2. Officer Ortiz’s testimony

Officer Ortiz testified that he and another police officer, Omar Sein, got to the scene of the accident shortly after it happened. Officer Sein directed traffic. Officer Ortiz interviewed Colón, Matos, and Clouden. He asked them if they knew of any other witnesses, but they did not identify anyone else. According to Officer Or*33tiz, the descriptions of the accident by Colón and Matos were consistent. Matos explained to Officer Ortiz that he had been searching for something and did not notice the plaintiff crossing the street.

Several hours after the accident, Officer Ortiz prepared a police report in which he noted that Matos did not yield the right of way to Colón. According to Officer Ortiz, Matos went to the police station the day after the accident, but did not change his story or mention any other witnesses.

3. Clouden’s testimony

Clouden testified that he had accompanied Colón to Puerto Rico and was with her the day of the accident. He was walking up the street to meet her when the accident occurred. He did not see whether the van hit her, but saw her cross the street and, moments later, saw her lying in the street approximately five feet from the van. He saw the driver of the van speak to Colón. Clouden helped Colón up and out of the street. He recalled seeing a police officer at the scene.

**Tasks for this exercise**
A) Answer these questions using the testimony summary, giving one answer per line and marking each as the questions are marked:
(i) Which officer directed traffic at the scene?
(ii) What did Matos tell Officer Ortiz he had been doing when he failed to notice the plaintiff crossing?
(iii) About how far from the van did Clouden see Colón lying in the street?
B) Carry on the testimony summary from the point where it stops, in the same style.
The data that comes next is separate material and has no connection to the testimony summary.

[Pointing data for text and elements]

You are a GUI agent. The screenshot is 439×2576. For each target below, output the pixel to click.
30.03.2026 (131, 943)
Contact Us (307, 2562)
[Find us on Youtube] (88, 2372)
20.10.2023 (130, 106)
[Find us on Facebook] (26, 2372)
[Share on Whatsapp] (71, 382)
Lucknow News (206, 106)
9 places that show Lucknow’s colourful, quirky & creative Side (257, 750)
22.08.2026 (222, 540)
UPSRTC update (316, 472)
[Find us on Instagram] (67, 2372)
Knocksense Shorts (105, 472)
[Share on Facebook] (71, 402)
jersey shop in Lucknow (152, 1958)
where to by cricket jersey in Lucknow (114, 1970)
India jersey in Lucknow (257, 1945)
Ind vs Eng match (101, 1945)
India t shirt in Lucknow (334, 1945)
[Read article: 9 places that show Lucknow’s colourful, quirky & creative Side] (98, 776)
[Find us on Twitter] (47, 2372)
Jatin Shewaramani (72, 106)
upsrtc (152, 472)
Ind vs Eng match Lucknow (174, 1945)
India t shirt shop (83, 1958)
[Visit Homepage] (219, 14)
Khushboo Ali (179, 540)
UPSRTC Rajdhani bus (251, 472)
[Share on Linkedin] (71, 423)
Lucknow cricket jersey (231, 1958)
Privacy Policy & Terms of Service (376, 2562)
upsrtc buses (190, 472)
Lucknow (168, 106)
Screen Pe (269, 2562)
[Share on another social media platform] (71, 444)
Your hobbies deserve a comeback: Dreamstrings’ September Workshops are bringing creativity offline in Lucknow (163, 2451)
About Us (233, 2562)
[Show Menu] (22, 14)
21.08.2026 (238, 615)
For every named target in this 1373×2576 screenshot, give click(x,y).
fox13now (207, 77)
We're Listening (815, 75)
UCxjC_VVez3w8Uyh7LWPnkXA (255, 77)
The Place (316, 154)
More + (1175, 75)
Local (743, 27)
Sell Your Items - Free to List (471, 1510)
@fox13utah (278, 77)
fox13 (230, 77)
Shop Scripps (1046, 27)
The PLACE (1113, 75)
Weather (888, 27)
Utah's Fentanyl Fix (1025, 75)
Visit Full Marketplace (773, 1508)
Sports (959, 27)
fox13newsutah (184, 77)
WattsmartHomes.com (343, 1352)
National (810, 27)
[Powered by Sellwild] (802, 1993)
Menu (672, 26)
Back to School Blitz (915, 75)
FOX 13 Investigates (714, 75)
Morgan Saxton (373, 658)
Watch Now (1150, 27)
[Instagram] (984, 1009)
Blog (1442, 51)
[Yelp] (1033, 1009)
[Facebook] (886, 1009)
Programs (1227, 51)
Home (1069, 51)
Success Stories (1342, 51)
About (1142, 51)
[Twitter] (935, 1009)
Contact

**Final answers**
A)
(i) Officer Omar Sein
(ii) Searching for something
(iii) Approximately five feet

B)
B. The defendants’ case

The defendants presented the testimony of Matos; Luis Sierra-Rivera (“Sierra”), a witness to the accident; and Javier Rivera-Montañez (“Rivera”), a Sears Asset Protection Manager.

1.Matos’s testimony

Matos testified that he had already started to drive forward when Colón ran out in front of his van, at which point he applied the brakes and stopped suddenly. Matos stated that the actual impact of the vehicle on Colón was minimal, but she was startled, lost her balance, and fell. Matos got out of the van and apologized, but never told Colón that he was looking for directions or was otherwise distracted just before the accident.

When Clouden came to help take Colón out of the street, Matos saw Sierra, a coworker from Sears, who told Matos that he saw what happened and told him that he should contact Sears. Matos called Sears and spoke with Rivera, the Asset Protection Manager, who told Matos to wait for the police to arrive.

Officers Ortiz and Sein arrived at the scene. However, according to Matos, it was Officer Sein, not Officer Ortiz, who interviewed him. Matos informed Officer Sein that Sierra was a witness to the accident. Matos also testified that he met with Officer Sein, not Officer Ortiz, in the police station after the accident.

2. Rivera’s testimony

Rivera testified that Matos contacted him about the accident. As an Asset Protection Manager for Sears, Rivera filled out an accident report for the company after interviewing Matos and Sierra, whom the report identified as a witness to the accident. Rivera also accompanied Matos to the police station on a date after the accident, where he confirmed that he and Matos met with Officer Sein.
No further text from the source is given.